RCAA ON-LINE LIBRARY
Equity and Cost Shifting
Issues in Brief: A basic Port of Seattle strategy is to shift its costs for the Airport onto others (with less ability to pay, & little ability to protest). The Port does nothing about the health problems arising from air pollution or noise. The Port provides no relief to home-owners or businesses whose property values are harmed by noise. The Port does not make compensating payments to local governments for lost revenues. The Port is dilatory in following sound environmental practices in dealing with water pollution, leaving the people and cities downstream to feel the impacts & to try to undo the harm at their own expense. The Port's plan for financing runway construction & other expansion projects appears to be to continue selling bonds backed by future real-estate taxes to be collected by the Port. The Port's share of the cost of the noise-mitigation program in local schools is being paid out of real-estate taxes levied county-wide (including residents in the school district most heavily impacted by noise – who are also paying equal amounts into the program through a local bond issue!).

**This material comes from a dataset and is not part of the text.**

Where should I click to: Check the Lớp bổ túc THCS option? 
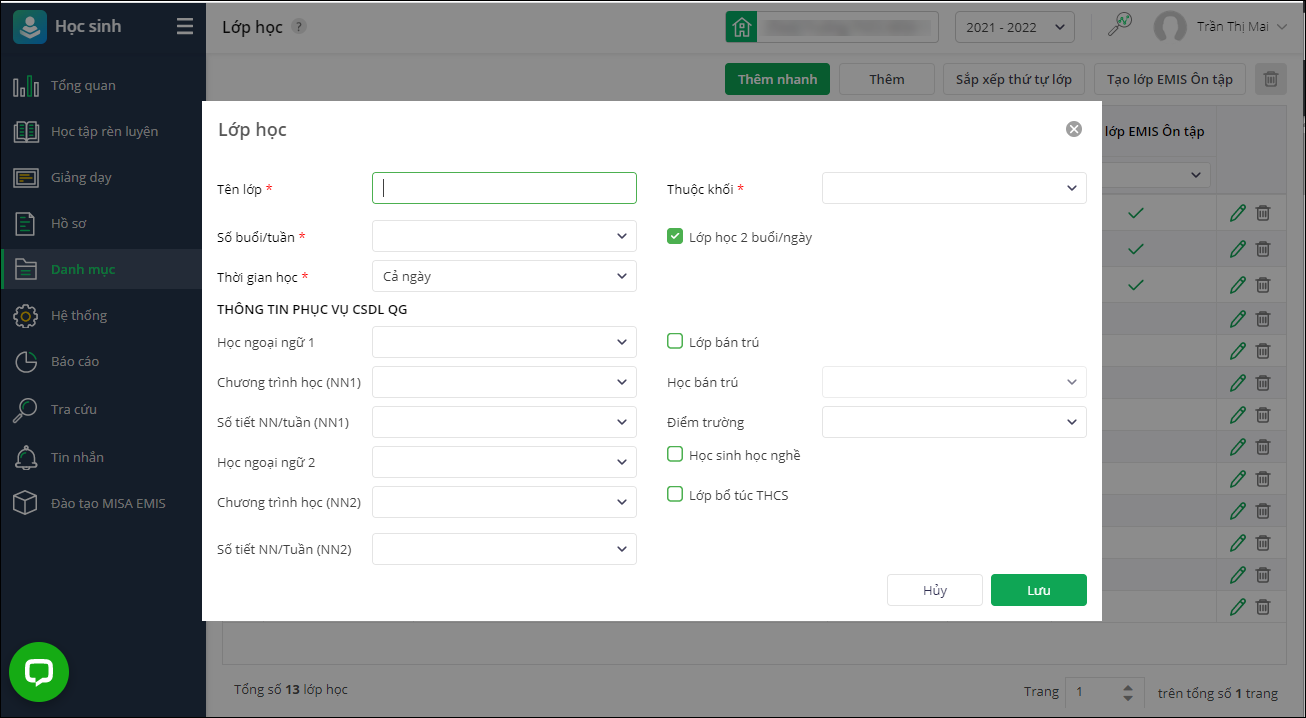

All of these costs, & others, should be part of the cost of doing business as an airport, & they should be met from the operating revenues of the Airport. Most of these costs fall on the people who live closest to the Airport. But they are not the people who are the primary users of the Airport, nor do they derive unusual benefits from the Airport. When the Port shifts costs, it mostly shifts them on to people who are already suffering from Airport activities.
Documents:
Helmuth, Obata + Kassabaum, Inc. Dallas, Texas, Raytheon Infrastructure Services, Inc., Denver & Philadelphia, in association with Thomas/Lane & Associates, Inc., SeaTac International Airport Impact Mitigation Study: Initial Assessment and Recommendations, February, 1997. Appendix A: Equity Issues and Socio-Economic Impacts. This section of the HOK Report examines the economic benefits and costs to the locally impacted communities. It generally concludes that the communities shoulder heavy costs for the impacts but receive relatively small amount of the benefits from the airport. [Acrobat version - 81 KB, 12 pages]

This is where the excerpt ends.